Turnstile for email collection
Luckily, Wistia has integrations with dozens of popular email marketing services. When you add a Turnstile to your videos, you’re asking viewers to enter their email addresses to watch the rest of the video. Remember all of the different types of videos that can help sales from step one? Try adding Turnstiles to these videos, and you’ll be one step ahead of the game as you collect prospects’ email addresses at the right time in their buyer’s journey.
Once you’ve captured a new email address, you can send that contact an automated email to share additional content that’s similar (or more in-depth) to the video they watched. You can even give them a chance to set up a meeting or a demo with your sales team right from the get-go!
3. Get your sales team involved in promotion
Now that you’ve created a ton of great videos, it’s time to share them with your sales team! The only problem is, they’re going to have some questions for you. What video should I send? Where can I find them? What problem might this video help solve for the customer?
Sure, there’s always the chance they’ll spend hours watching all of the videos and taking notes. But we’re guessing that’s not likely.
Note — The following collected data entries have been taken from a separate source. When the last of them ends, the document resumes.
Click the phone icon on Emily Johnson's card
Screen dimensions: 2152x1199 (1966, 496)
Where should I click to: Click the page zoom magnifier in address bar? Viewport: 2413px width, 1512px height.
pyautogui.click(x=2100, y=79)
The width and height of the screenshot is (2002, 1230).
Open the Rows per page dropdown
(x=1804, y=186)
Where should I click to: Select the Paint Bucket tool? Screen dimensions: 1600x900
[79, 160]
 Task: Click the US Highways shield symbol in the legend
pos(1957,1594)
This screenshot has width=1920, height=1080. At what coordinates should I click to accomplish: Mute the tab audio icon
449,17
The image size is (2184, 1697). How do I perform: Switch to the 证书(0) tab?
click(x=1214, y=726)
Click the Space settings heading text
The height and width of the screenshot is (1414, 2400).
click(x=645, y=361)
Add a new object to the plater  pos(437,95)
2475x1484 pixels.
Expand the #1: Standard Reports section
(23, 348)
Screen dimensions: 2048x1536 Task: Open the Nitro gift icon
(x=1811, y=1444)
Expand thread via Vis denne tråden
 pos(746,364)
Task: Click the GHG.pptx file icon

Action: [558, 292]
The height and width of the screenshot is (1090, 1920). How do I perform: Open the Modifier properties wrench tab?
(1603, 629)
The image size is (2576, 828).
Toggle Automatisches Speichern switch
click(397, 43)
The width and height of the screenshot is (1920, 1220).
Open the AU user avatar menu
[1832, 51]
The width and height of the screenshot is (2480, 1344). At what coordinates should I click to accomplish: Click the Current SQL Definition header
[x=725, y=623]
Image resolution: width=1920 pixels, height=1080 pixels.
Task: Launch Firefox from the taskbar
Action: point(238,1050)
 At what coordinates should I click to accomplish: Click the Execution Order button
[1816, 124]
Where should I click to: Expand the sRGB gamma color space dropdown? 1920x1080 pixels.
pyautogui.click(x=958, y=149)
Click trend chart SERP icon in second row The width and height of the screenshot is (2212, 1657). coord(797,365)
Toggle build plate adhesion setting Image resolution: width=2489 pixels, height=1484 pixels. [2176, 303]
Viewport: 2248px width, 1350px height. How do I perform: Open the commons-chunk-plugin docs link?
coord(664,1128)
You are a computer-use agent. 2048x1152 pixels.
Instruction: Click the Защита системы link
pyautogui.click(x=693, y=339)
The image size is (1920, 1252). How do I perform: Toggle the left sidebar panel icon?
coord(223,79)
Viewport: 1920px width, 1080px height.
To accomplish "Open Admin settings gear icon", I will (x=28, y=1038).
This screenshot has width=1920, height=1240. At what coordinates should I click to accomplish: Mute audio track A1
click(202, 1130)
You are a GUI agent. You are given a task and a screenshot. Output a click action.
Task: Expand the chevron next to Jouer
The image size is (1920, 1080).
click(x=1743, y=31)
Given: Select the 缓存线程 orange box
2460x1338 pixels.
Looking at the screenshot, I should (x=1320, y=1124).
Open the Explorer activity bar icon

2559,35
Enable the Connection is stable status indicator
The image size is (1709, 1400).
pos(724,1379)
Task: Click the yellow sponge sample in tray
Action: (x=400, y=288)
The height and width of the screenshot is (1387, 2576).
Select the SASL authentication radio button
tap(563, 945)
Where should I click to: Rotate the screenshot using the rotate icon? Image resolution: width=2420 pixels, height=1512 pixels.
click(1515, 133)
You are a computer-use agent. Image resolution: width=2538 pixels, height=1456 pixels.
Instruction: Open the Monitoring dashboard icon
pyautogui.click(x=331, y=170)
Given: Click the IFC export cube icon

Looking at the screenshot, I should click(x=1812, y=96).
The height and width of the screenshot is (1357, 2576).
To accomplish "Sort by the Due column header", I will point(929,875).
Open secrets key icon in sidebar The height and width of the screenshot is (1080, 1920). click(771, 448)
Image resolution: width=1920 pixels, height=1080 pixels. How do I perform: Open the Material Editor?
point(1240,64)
Instead, you can make their lives easier (and make everyone else happy) by giving them a quick reference guide that specifies what’s in your videos and provides context about when and with whom to share them.
A quick and easy way to do this is by creating a shared spreadsheet with links to each of your videos, along with the following details for each video:
- The value proposition
- The product features shown
- The best job titles to share the video with
- The best industries and company sizes to share the video with
- The ideal buyer’s stages for this video (awareness, consideration, and decision)
Creating a quick reference guide will not only assist your sales team, but also it will increase the likelihood that your videos get shared with your customers.
If you’re a Wistia user, the fastest way for sales (or anyone) to share an attractive thumbnail that links to your video is to right-click and select “Copy link and thumbnail.” After that, paste it into the body of your email, and bada-bing, bada-boom: You’ve got a great-looking thumbnail and the title of the video all ready to send! And what’s more, it creates a great viewing experience for the recipient since the hyperlink brings them right to your website, where the video will then autoplay.
Make your videos work harder
If you’re serious about video marketing, taking the extra effort to put processes in place will pay off in the long run, especially when it leads to a reduced sales cycle. Even if you don’t have a robust sales team, the tactical steps we covered will help you increase the value of your videos and your video viewing data, ultimately leading to more qualified leads and happier customers. And at the end of the day, who doesn’t want more of both?